The replay uses --fixed-schedule, so request arrivals are pinned to the trace — throughput is fixed and the comparison is on TTFT, ITL, total request latency, and goodput. Each configuration’s perf.yaml wraps this AIPerf command:

$aiperf profile -m nvidia/DeepSeek-V3.2-NVFP4 \
>  --tokenizer nvidia/DeepSeek-V3.2-NVFP4 \
>  --input-file /model-cache/traces/conversation_trace_synth_16.00x1+10.00_speedup1_maxisl110000.jsonl \
>  --custom-dataset-type mooncake_trace \
>  --fixed-schedule \
>  --url http://<frontend>:8000 \
>  --streaming \
>  --goodput "time_to_first_token:20000 inter_token_latency:50"
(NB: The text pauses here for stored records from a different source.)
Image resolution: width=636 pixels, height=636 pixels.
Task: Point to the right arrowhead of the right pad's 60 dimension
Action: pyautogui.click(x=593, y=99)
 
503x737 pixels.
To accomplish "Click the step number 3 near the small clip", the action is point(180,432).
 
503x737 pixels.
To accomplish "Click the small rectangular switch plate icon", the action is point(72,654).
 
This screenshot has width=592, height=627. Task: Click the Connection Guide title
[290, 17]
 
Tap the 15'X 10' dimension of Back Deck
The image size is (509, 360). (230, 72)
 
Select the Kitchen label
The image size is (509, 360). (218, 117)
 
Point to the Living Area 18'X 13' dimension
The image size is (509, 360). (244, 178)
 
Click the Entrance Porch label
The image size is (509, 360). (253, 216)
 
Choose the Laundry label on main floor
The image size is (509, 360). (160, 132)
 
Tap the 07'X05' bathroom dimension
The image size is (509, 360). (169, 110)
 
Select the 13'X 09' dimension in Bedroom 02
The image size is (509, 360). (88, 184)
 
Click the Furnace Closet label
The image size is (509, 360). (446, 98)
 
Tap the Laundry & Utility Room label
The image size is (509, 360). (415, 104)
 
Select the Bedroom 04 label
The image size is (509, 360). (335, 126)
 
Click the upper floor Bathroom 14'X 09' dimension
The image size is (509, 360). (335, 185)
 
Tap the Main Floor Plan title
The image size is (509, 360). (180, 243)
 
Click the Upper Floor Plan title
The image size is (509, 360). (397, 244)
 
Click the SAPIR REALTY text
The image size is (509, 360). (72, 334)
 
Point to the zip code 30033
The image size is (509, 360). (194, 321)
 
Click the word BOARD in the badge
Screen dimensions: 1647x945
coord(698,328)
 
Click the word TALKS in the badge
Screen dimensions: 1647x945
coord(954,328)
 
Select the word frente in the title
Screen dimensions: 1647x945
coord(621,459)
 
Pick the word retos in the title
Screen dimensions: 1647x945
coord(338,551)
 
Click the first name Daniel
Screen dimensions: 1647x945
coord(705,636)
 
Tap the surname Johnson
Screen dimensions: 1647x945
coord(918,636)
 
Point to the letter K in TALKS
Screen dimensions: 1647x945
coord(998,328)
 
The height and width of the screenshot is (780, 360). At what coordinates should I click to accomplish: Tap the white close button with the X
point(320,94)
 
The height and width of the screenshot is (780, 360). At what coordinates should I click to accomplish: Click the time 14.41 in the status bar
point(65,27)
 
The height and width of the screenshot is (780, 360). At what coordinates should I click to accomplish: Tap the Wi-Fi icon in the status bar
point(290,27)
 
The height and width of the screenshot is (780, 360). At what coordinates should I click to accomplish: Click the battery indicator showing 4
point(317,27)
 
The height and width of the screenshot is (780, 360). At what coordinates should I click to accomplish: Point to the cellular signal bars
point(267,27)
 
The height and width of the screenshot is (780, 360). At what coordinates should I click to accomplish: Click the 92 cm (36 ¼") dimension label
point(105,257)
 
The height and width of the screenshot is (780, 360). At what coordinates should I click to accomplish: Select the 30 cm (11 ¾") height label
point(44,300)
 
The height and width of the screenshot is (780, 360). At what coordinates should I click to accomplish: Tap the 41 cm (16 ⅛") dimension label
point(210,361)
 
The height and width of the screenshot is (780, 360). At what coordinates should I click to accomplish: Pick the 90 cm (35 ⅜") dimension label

The frontend services are agg-round-robin-dsv32-nvfp4-frontend and disagg-kv-dsv32-nvfp4-frontend. Deploy one configuration at a time:

$export NAMESPACE=your-namespace
$
$# One-time prep: storage, ComputeDomain (for MNNVL co-location), model download
$kubectl apply -f recipes/deepseek-v32-fp4/model-cache/model-cache.yaml -n ${NAMESPACE}
$kubectl apply -f recipes/deepseek-v32-fp4/model-cache/compute-domain.yaml -n ${NAMESPACE}
$kubectl apply -f recipes/deepseek-v32-fp4/model-cache/model-download.yaml -n ${NAMESPACE}
$kubectl wait --for=condition=Complete job/model-download -n ${NAMESPACE} --timeout=600s
$
$# Copy the synthesized trace onto the PVC
$kubectl cp <local_trace.jsonl> ${NAMESPACE}/<helper-pod>:/model-cache/traces/
$
$# Pick one configuration from the table above, deploy it, wait for readiness, then apply its perf.yaml.
$kubectl apply -f recipes/deepseek-v32-fp4/trtllm/<configuration>/deploy.yaml -n ${NAMESPACE}
$kubectl apply -f recipes/deepseek-v32-fp4/trtllm/<configuration>/perf.yaml -n ${NAMESPACE}

The benchmark runs as a Kubernetes Job; tail it with kubectl logs -f -l job-name=<bench-job-name> -n ${NAMESPACE} (each config’s perf.yaml defines its Job name). Results land under /model-cache/perf/<epoch>_<job-name>/ on the model-cache PVC; copy them out with kubectl cp.

Notes

  • The source publishes the comparison as a results video plus the dataset statistics above, not a numeric results table; run both configurations to produce TTFT/ITL/goodput deltas for your cluster.
  • perf.yaml pins transformers==4.57.6 alongside aiperf==0.6.0 — older transformers cannot load the deepseek_v32 tokenizer and AIPerf surfaces it as “Failed to load tokenizer”.
  • Multi-node GB200 deployments need the ComputeDomain CR so the DRA scheduler co-locates worker pods on MNNVL-connected nodes; if you rename it, mirror the change in each deploy.yaml under extraPodSpec.resourceClaims and resources.claims.
  • Background on the underlying optimizations: Optimizing DeepSeek-V3.2 on NVIDIA Blackwell GPUs.
  • Source: recipes/deepseek-v32-fp4

The disaggregated KV router + WideEP configuration is the promoted deployment target: DeepSeek V3.2 NVFP4. The aggregated round-robin configuration exists as a benchmark control only.